My son as diagnosed as having mild Aspergers when he was 7 and, honestly, having a name and something to research acted like a key. Once you understand what makes your child tick, you will be able to mitigate the situations that cause the outbursts, and life becomes SO much easier.
Children on the spectrum almost always have sensory issues, and the sooner you can tune into your son's the easier life will be. My son can't handle noise, it stresses him out, and stress results in outbursts. He also NEEDS touch, constant physical sensory input, so chewing on a shirt or a straw or a carrot calms him down and helps him focus. However, these things are unique to each child and you may find that your child calms to music, instead of stresses, or calms to something visual, like staring at a brick wall (one adult at an Asperger's forum I frequent described how he used to see patterns in this one brick wall near his grandparent's house, and could stare at it for hours re-drawing patterns in his mind. He posted pictures on walls outlining the types of designs he saw. It was a fascinating look into a mind that is very different from mine).
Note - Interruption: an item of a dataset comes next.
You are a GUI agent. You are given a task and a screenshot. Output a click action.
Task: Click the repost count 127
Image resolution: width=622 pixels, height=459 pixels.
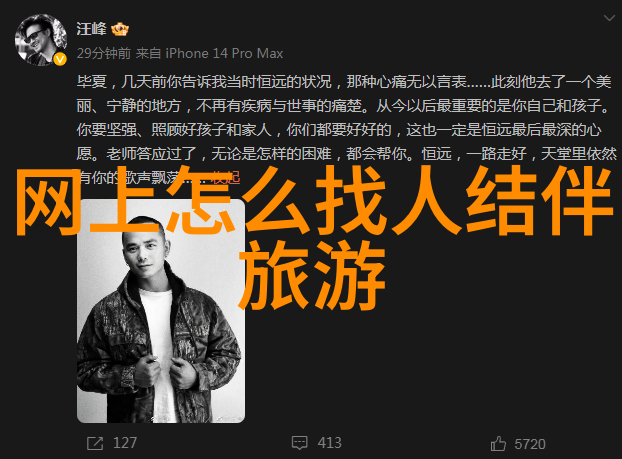tap(125, 443)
Think about some of the things your son is drawn to do that you may have been prohibiting. For my son, one such behavior is pacing. It turns out it is a very common pattern, for Aspie's to pace. My son literally walks from one side of the room to the other, climbing up on the furniture, banging the wall, and then reversing. For years, we tried to stop it, but after reading on the Asperger's forum how important this can be to self-calming and focus, we decided to just let him. And, well, it WORKS for him. Other Aspies talk about loving to swing, or jumping on a trampoline; they seem to all have some physical movement that helps them focus their mind and calm themselves. See if you can spot what your son is drawn to, and if he doesn't have anything in particular, see if you can help him find something acceptable to you that will fulfill this function.
Asperger's comes with gifts and burdens. Once you understand how to mitigate the burdens, the gifts start to shine more clearly. My son is an inventor, he has the most amazing imagination. He is a fabulous story teller and actor, gifted at math and science, and blew everyone away at my father's funeral by bravely and beautifully reading from the Bible in front of the church. But he struggles to write, can't really tie a shoe, can't remember basic hygiene, and is afraid to ride a bike. So it goes, with a child like this. Gifts, and burdens.
Hopefully you are in a public school that understands the condition and will deal with it in a positive way. If not, MOVE SCHOOLS. By and large, children with Asperger's love to learn, yet most have very negative school experiences because they have trouble fitting in with the patterns and social settings of most schools. My son, however, has had a FABULOUS elementary school experience, so I KNOW it is POSSIBLE, and urge you not to settle for misery. Among other things, misery leads to behavior issues. Happiness mitigates them. Your life will be MUCH easier with a happy child.
Read all you can to understand your child. Advocate for him at school. Help him navigate friendships. If all goes well, you will find yourself with an amazing child that shows little "bad" behavior.
As for the Asperger's forum I like to read, I'll share the name with you, but caution you about dipping your foot in there. The forum is Aspies for Freedom, and a lot of the adults hold quite a bit of anger towards the NT (nuerotypical) world (including, often, their own parents), plus as is the nature of Aspergers they tend to be very blunt. But I have learned so much from them, it just takes a thick skin. I go there respectful, looking for insight, and that helps me be accepted.
We have considered the special diet some other posters mentioned, but it is very difficult to follow, and only about a third of those who try it find improvement. One father at the Asperger's forum told me that what he has done for himself and his boys (they all have Aspergers) is to take out only the glutten, not the casiene, and that it has worked well for them. Basically, it does seem that those on the spectrum have more digestion issues than those who are not, and the special diet is this giant slam at fixing it. If you think you can follow it, it certainly cannot hurt, and I would much prefer trying that before agreeing to medication of any sort. But, first and foremost, you have to understand that your child has different needs than other children, and as long as you honor those, he should be fine.
Good luck!
ADDED 01-31-08:
I want to add that Sherry, above, made some excellent points. The rigidity she mentioned is very important for a parent to understand. It isn't about being stubborn, it is about a true inability to absorb something different. A different routine, or a different opinion. Issuing consequences in these situations will only frustrate the both of you, and make things worse. Instead, you have to try to bring the concept to their form, to something they can understand and absorb. And it's also to good to have a conversation about flexibility, how you know it is difficult for them, but that life is going to require it. All of this will take time, but please be patient when you run into those situations. Your child CAN overcome it when most necessary, but it will take patient work, and you definitely need to pick your battles.